Dick heard himself saying, “There’s been a jam-up with the scrambled circuits.” He had had no conscious intention of lying, but he saw now that the truth was impossible, it would have involved too many explanations.
“Well, at least you’re all right,” she said, staring earnestly at him out of the screen. “It’s so good to see you, dear. You look a little tired.”
“No doubt he’s been busy,” said his father. “Your commission came through, I take it?”
“Yes, Dad. I’m in the Fifth Horse, under General Myer.” Clay had taken him around to Van Etten’s office the day after his drubbing, and Van Etten, his demeanor changed as if by magic, had settled the whole matter in five minutes.
His father nodded approvingly. “That’s a good outfit. You spoke to Ruell?”
“Yes.”
“And did he arrange a connection for you?”
“Well, not exactly, Dad.” He hesitated: here, surely, he had to explain the whole business; but where was he to start?
His father’s expression sharpened. “No? Do you mean you haven’t got a connection?”
“Oh, yes, I’ve got one—Mrs. Demetriou; she’s very nice. But Ruell and I had a kind of a disagreement… .” His voice trailed away.
“A woman?” his mother asked. “Fred, I’m not sure I care for that. Dear, what kind of a woman is she? How did you meet her? Is she—”
“I’ve heard of her,” his father said. “It’s all right.” He looked steadily at Dick. “You haven’t made an enemy out of Ruell, I hope?”
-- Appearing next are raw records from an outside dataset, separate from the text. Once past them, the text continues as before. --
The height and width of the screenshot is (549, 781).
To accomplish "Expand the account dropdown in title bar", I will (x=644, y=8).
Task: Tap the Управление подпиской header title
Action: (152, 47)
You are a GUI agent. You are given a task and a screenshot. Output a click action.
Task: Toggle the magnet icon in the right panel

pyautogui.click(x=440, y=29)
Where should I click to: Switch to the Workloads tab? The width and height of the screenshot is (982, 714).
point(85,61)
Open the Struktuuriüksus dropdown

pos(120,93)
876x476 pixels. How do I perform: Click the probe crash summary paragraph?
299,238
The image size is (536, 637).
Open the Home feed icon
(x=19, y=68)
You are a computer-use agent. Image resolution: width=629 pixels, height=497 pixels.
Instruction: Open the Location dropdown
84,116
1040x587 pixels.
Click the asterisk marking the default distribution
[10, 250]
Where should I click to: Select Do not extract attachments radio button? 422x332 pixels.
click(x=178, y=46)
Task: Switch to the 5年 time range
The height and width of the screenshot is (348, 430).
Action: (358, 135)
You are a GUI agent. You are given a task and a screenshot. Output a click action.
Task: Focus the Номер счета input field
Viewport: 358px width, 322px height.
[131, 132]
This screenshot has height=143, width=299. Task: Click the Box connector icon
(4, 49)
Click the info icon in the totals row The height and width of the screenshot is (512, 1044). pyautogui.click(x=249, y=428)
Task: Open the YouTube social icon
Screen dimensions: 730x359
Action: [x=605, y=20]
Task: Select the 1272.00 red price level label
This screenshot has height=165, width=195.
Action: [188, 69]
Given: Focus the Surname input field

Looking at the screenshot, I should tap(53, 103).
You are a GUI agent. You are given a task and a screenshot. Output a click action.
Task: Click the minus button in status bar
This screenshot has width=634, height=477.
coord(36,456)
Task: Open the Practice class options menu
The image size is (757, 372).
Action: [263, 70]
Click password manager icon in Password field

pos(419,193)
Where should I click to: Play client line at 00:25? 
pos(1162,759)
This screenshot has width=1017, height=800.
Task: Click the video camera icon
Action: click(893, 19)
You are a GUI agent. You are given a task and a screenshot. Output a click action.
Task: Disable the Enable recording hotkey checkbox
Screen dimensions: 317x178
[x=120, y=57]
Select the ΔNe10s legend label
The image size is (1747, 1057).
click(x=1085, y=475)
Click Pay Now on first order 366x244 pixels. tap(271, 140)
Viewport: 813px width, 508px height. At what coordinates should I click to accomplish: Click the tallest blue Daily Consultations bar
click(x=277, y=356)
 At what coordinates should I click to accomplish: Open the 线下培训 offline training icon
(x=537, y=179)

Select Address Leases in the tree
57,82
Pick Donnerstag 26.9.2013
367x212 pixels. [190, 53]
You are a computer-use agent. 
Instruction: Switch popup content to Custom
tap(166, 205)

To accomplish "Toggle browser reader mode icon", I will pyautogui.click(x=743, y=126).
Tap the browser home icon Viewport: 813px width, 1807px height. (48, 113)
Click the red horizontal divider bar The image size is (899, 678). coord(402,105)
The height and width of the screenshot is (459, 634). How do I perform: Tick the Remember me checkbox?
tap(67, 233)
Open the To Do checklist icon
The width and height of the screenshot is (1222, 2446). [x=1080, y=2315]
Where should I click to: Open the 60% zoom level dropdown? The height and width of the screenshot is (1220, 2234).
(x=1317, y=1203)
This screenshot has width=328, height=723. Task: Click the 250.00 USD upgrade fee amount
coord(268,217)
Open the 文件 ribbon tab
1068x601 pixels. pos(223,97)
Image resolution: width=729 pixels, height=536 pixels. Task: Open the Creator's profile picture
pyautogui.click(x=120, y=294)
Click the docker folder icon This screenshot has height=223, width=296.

“Oh, no, Dad.” An outright lie.
“Very well. Richard, the children want to say hello to you, and then we’ll talk again.”
His mother moved reluctantly away from the screen. “Dick, be sure to write as soon as you can …” He realized with a curious shock that she looked older than she had when he left.
Ad and Felix tumbled into view, shouting, “Hello, Dick!” followed by Constance looking oddly grown-up, with her hair done on top of her head, and young Edward in Miss Molly’s arms, all beaming and babbling at the same time… .
His father shooed them out of the room after a few moments, and stood with his head turned, waiting to be sure they were out of earshot; then he turned and looked at Dick silently.
“How are things,” Dick asked, “at Twin Lakes?”
“As well as could be expected,” his father answered. “The decoy plane we sent returned safely, you may be interested to know.”
Dick started; he had forgotten about it.
“However, that’s a small matter,” his father continued. “What I wanted to discuss with you, Richard—” He hesitated, uncharacteristically, and began again with a frown of distaste. “You may possibly remember the juggler who fell and was injured during the banquet.”
Dick thought a moment. “Oh. Yes, I think so.”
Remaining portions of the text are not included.